Model Configuration Precision Recall F1 Test Accuracy
Small Language Models
BERT-base-uncased FT 0.8887 0.8870 0.8878 0.8870
DistilBERT FT 0.8665 0.8554 0.8609 0.8710
RoBERTa-base FT 0.8940 0.8940 0.8940 0.8940
GPT2 FT 0.8762 0.8751 0.8756 0.8751
BART FT 0.8762 0.8760 0.8761 0.8760
Large Language Models
Llama 3.1-8B-instruct 0-shot 0.8280 0.6890 0.7521 0.7200
5-shot 0.8400 0.7700 0.8035 0.7905
IFT 0.8019 0.8019 0.8019 0.8180
Llama 3.1-8B (base) FT 0.8800 0.8600 0.8699 0.8320
Llama 3.2-3B-instruct 0-shot 0.7386 0.7550 0.7467 0.6897
5-shot 0.7989 0.6840 0.7370 0.6133
IFT 0.8390 0.7984 0.8182 0.8084
Llama 3.2-3B (base) FT 0.8400 0.8500 0.8450 0.8200
Mistral-v0.3 7B-instruct 0-shot 0.8153 0.5250 0.6387 0.6990
5-shot 0.8319 0.8134 0.8225 0.7830
IFT 0.8890 0.9240 0.9062 0.7980
Mistral-v0.3 7B (base) FT 0.8200 0.7400 0.7779 0.8014
Qwen2.5-7B 0-shot 0.8576 0.8576 0.8576 0.8576
5-shot 0.8660 0.8790 0.8724 0.8900
IFT 0.8357 0.8474 0.8415 0.8474

Table 1: Performance metrics for various language models and configurations. Configuration types: 0-shot = No prior examples used for inference, 5-shot = Five examples provided for context before inference, FT = Fine-tuned on task-specific data, IFT = Instruction fine-tuned with targeted training.

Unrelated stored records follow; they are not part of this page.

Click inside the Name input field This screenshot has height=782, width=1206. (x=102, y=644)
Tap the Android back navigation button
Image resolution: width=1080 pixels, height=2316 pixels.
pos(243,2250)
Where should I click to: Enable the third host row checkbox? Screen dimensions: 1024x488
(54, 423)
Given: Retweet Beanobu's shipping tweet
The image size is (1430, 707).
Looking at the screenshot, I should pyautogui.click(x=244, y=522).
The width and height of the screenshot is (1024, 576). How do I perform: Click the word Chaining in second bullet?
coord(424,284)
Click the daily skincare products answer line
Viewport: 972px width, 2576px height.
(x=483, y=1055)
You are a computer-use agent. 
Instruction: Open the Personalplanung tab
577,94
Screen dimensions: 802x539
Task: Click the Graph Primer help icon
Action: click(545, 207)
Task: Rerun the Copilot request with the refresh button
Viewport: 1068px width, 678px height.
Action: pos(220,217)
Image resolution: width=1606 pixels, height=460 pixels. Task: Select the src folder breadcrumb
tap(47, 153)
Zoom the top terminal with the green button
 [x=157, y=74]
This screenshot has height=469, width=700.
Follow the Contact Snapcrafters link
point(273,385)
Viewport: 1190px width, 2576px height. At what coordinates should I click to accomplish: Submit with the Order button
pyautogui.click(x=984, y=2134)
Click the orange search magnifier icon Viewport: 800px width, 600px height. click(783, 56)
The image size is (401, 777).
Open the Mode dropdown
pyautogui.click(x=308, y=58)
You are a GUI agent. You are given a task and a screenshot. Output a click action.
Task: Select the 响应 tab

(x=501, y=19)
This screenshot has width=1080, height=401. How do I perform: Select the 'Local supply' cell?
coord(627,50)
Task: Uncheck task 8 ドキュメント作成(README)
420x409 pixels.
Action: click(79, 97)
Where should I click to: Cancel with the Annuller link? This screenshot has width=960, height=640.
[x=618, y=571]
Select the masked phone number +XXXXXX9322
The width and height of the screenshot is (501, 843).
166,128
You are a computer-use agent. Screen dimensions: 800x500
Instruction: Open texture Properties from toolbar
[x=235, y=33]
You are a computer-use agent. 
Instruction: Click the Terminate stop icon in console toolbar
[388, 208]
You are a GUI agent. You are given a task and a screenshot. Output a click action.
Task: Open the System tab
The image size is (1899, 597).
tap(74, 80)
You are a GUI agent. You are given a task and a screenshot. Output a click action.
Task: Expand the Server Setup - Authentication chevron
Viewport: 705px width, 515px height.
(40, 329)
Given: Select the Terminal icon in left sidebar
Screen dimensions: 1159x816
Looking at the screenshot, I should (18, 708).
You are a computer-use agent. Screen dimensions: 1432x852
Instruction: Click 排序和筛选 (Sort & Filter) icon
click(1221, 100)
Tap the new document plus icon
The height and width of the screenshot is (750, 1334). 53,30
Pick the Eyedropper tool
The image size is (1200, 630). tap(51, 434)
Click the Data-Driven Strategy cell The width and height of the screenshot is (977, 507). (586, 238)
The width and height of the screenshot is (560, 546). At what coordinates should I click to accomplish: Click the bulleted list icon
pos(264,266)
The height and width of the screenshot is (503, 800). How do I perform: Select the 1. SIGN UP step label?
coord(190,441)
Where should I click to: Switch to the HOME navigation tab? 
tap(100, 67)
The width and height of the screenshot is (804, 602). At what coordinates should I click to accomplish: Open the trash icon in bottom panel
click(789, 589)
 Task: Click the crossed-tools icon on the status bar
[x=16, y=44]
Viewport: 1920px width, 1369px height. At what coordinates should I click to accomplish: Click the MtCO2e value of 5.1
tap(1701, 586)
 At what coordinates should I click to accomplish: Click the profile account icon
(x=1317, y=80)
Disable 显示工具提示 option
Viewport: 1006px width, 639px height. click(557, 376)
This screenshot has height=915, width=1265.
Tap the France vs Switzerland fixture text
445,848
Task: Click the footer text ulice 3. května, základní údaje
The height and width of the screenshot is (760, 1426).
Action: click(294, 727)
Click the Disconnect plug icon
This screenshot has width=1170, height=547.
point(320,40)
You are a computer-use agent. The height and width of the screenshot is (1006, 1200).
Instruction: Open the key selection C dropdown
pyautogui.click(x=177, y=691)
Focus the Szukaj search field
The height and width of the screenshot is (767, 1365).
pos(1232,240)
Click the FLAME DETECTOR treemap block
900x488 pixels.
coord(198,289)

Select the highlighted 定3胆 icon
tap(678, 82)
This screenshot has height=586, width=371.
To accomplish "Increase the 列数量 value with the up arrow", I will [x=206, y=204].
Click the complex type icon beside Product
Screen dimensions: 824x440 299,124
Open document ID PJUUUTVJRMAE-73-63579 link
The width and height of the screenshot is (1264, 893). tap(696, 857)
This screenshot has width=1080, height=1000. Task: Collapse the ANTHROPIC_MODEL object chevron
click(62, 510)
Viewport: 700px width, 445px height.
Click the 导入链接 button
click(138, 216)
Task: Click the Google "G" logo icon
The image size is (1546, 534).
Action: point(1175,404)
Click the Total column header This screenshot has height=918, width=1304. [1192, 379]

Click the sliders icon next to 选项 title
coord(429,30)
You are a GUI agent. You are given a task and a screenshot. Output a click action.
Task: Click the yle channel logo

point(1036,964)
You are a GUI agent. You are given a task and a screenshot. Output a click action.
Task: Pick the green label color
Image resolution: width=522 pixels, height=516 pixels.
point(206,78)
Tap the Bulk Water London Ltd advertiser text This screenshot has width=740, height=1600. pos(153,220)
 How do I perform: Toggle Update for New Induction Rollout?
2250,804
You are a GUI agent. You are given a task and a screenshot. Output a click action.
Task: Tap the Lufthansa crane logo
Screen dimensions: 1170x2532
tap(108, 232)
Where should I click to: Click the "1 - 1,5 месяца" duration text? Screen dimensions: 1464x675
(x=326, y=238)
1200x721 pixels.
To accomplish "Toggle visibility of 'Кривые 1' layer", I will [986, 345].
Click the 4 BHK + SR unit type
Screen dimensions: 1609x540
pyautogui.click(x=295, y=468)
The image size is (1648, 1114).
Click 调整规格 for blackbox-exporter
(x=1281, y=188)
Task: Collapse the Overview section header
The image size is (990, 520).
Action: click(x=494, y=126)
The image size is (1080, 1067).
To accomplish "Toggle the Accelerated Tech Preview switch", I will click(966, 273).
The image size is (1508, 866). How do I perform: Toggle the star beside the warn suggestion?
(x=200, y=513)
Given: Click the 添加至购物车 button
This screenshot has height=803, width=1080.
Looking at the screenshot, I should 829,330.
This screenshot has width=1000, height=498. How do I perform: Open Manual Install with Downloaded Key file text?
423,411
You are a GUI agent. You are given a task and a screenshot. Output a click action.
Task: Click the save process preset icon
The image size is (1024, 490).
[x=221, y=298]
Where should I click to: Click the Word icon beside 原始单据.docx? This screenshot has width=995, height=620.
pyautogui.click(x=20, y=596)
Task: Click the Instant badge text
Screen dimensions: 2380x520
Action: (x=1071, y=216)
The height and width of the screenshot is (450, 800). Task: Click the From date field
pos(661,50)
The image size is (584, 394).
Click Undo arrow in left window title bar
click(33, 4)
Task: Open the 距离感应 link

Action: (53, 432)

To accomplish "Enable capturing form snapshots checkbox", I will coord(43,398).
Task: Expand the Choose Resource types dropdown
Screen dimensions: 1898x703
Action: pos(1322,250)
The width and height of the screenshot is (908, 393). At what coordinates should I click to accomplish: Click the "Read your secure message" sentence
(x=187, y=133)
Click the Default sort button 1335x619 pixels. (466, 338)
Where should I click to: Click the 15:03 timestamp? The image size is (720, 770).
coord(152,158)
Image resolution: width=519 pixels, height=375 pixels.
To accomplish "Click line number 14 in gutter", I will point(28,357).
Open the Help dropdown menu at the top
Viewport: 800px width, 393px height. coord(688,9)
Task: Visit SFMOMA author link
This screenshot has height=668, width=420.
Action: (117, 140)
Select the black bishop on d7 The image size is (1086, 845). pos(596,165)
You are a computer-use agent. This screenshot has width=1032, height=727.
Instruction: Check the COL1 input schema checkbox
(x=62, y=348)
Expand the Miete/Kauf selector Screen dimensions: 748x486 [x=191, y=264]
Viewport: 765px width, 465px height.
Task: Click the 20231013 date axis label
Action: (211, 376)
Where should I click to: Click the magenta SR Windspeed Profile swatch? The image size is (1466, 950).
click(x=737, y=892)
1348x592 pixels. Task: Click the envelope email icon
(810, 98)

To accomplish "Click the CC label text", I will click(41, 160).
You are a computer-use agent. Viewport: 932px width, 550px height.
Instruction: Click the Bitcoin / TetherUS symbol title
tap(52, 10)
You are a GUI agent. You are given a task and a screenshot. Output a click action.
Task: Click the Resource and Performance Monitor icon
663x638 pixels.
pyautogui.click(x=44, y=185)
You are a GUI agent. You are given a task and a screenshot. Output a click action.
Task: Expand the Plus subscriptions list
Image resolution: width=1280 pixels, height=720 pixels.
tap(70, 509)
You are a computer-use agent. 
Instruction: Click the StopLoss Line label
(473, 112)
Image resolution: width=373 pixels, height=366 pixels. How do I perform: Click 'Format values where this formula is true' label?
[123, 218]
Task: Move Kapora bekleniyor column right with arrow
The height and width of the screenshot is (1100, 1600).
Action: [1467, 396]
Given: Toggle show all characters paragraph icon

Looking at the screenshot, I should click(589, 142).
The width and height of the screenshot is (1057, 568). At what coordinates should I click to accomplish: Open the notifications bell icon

Model Config. (Text-Image) Precision Recall F1 Test Accuracy
Small Language Models
SpotFake (XLNET + VGG-19) FT 0.7415 0.6790 0.7089 0.8151
BERT + ResNet-34 FT 0.8311 0.6277 0.7152 0.8248
FND-CLIP (BERT and CLIP) FT 0.6935 0.7151 0.7041 0.8971
Distill-RoBERTa and CLIP FT 0.7000 0.6600 0.6794 0.8600
Large Vision Language Models
Phi-3-vision-128k-instruct 0-shot 0.7400 0.6700 0.7033 0.7103
Phi-3-vision-128k-instruct 5-shot 0.7600 0.7200 0.7395 0.7024
Phi-3-vision-128k-instruct IFT 0.7800 0.8000 0.7899 0.7200
LLaVA-1.6 0-shot 0.7531 0.6466 0.6958 0.6500
LLaVA-1.6 5-shot 0.7102 0.6893 0.6996 0.6338
Llama-3.2-11B-Vision-Instruct 0-shot 0.6668 0.7233 0.6939 0.7060
Llama-3.2-11B-Vision-Instruct 5-shot 0.7570 0.7630 0.7600 0.7299
Llama-3.2-11B-Vision-Instruct IFT 0.7893 0.8838 0.8060 0.9040

Table 2: Performance metrics for various small and large language models in text-image configurations. Configuration types: 0-shot = No prior examples used for inference, 5-shot = Five examples provided for context before inference, FT = Fine-tuning, IFT = Instruction Fine-tuning.

This benchmarking offers an insightful overview of how various models, ranging from smaller to large-scale, perform in distinct environments and tasks. The text-based and multimodal benchmarks reflect the strength of these models in handling the complexities of both textual data and combined text-image inputs, providing a useful reference for selecting the appropriate model based on the task requirements.